═════ Excerpt

Mason Funk: [01:22:30] What are some of the things you think ... What would you think of as the high point of his presidency and then a low point?
Mason Funk: [01:23:00] Yeah. You know, another thing that John said was that he said that initially when the question arose about whether or not to put gay on that first Gay and Lesbian Community Center. He tended to be of the mind that you should kind of keep it under wraps a little bit and other people were, "No. You've got to put the word gay." He said, "I was wrong." Very matter of fact. Do you remember that kind of skirmish and the tensions that existed between the more in-your-face, and of course, it still exists today … the more in-your-face people, and the more kind of the baby steps kind of people.
Rob Wright: [01:24:00] When the Gay Community Services Center on Wiltshire had that little tiny house and the big argument was whether to put gay on the building or not, our good friend, Lloyd Wriggler was one of the ones that was very anti-putting it in there and he withdrew his support at that time. He really never did come back to the Gay Community Services Center, especially after we put gay and lesbian on it. He has since passed away, but he was of the old school. Let's see. I was going towards something because you said putting gay and lesbian ...
Mason Funk: [01:24:30] Yeah the tension between the in-your-face people and more kind of baby steps and that kind of stuff.

══════════
═════ Entries shown

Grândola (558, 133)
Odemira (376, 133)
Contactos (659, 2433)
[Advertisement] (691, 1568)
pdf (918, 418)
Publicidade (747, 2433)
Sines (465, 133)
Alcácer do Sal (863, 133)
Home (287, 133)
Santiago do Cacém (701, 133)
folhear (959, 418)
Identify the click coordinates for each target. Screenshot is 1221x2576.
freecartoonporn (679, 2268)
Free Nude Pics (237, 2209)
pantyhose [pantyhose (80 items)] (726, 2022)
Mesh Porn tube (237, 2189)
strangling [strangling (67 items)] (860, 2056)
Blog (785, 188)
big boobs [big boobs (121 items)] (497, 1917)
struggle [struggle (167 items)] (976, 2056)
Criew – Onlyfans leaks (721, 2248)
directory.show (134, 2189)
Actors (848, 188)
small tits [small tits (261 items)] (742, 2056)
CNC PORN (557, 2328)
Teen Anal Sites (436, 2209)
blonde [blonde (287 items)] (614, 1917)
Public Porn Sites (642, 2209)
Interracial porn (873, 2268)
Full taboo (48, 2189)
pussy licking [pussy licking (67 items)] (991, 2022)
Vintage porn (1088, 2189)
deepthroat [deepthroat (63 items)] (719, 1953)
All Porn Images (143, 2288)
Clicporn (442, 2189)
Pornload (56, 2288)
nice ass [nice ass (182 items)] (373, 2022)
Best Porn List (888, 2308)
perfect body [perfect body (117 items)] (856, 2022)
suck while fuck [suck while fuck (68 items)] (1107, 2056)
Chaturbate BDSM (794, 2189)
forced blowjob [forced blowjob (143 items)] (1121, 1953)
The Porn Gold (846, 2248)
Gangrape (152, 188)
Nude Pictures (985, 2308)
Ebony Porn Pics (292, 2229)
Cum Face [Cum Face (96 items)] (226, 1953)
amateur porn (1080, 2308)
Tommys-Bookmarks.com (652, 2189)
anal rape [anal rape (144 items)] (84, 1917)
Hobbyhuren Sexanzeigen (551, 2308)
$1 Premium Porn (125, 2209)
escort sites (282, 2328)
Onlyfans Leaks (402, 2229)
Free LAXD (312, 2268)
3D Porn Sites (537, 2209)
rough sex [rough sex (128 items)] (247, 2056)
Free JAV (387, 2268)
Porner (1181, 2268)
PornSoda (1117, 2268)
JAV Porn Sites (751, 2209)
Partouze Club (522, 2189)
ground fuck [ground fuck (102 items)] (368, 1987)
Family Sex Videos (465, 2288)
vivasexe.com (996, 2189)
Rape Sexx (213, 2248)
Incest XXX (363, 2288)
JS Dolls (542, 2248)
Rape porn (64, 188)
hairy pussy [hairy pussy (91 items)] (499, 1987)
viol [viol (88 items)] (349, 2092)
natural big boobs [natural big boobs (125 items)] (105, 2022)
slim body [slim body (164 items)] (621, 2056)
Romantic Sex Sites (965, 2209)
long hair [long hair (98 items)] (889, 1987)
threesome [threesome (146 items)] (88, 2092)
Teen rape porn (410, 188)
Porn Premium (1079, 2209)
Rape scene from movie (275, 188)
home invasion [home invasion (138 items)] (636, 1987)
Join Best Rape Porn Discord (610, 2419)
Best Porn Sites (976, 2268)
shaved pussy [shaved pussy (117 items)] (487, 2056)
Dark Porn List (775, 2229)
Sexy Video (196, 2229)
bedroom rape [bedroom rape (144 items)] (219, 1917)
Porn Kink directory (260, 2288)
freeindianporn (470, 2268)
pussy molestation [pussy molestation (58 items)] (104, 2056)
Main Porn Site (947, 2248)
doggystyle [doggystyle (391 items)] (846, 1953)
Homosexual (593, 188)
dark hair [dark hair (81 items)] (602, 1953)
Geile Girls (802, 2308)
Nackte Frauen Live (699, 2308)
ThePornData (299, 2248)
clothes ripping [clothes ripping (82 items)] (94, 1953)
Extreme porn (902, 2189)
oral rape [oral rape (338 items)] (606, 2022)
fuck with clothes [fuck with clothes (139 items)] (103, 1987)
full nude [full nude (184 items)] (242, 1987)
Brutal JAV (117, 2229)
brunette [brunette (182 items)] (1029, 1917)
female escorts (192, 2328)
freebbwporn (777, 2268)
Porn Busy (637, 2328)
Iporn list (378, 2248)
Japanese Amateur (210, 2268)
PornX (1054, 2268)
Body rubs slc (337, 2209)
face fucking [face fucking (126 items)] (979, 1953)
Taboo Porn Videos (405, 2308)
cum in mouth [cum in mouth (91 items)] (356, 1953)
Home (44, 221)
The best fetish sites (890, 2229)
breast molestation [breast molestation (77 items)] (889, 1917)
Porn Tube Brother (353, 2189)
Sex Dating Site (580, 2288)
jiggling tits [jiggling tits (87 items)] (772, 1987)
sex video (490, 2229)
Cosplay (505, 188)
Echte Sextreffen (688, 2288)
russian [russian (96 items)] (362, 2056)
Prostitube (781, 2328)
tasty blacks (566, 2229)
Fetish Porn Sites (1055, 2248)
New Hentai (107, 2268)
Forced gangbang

══════════

--- Written tasks ---
1. Render the entries as a JSON list of strings, one string per line and no blank lines, covering only the part that opens with the line containing "CNC PORN (557, 2328)" and closes with the line containing "Best Porn List (888, 2308)", both lines included.
2. Continue the interview transcript from its last line.
The interview transcript and the entries are unrelated to each other.

--- Answers provided ---
1.
[
  "CNC PORN (557, 2328)",
  "Teen Anal Sites (436, 2209)",
  "blonde [blonde (287 items)] (614, 1917)",
  "Public Porn Sites (642, 2209)",
  "Interracial porn (873, 2268)",
  "Full taboo (48, 2189)",
  "pussy licking [pussy licking (67 items)] (991, 2022)",
  "Vintage porn (1088, 2189)",
  "deepthroat [deepthroat (63 items)] (719, 1953)",
  "All Porn Images (143, 2288)",
  "Clicporn (442, 2189)",
  "Pornload (56, 2288)",
  "nice ass [nice ass (182 items)] (373, 2022)",
  "Best Porn List (888, 2308)"
]

2.
Rob Wright: [01:25:00] Oh. Okay. So that segued right into the marriage issue. Should we be happy with partnerships? Domestic partnerships? Limited partnerships? Do we want to go full bore with marriage? A lot of people said, "You know, let's not push this too far because we'll never be able to attain full marriage rights for same-sex marriage," and they were wrong. I'm so pleased that we didn't have to fight those individual battles. There would have been, I think it was 1,200, little tiny battles that marriage is mentioned in the law. So we would have had to fight each one of those. I'm glad we didn't.
Mason Funk: [01:26:00] … Maybe not forever, but for a few minutes. That's interesting. Tell us about when you and John, you got married in the window of opportunity in 2008, right before Prop 8 passed, and I think it was October. Is that right?
Rob Wright: [01:26:30] There was a window of opportunity in 2008 for same-sex marriage to take place in the State of California. So we watched and we were concerned when we saw Proposition 8 and how it was sort of taking over everybody's thoughts. I can see why because the people in the mid-central area of California were unsure about this and "Why not leave it to status quo?" was what they were thinking. Therefore, Proposition 8 passed and became anti-marriage.
Rob Wright: [01:28:30] The ceremony we thought was just going to be, you know, sort of a typical mundane just words, but Steve Lacks was so eloquent and he spoke so beautifully about commitment, and about, you know, what it means to each other, and how staying together is, you know, so very important that we were just all in tears. It was a beautiful beautiful ceremony. Yes.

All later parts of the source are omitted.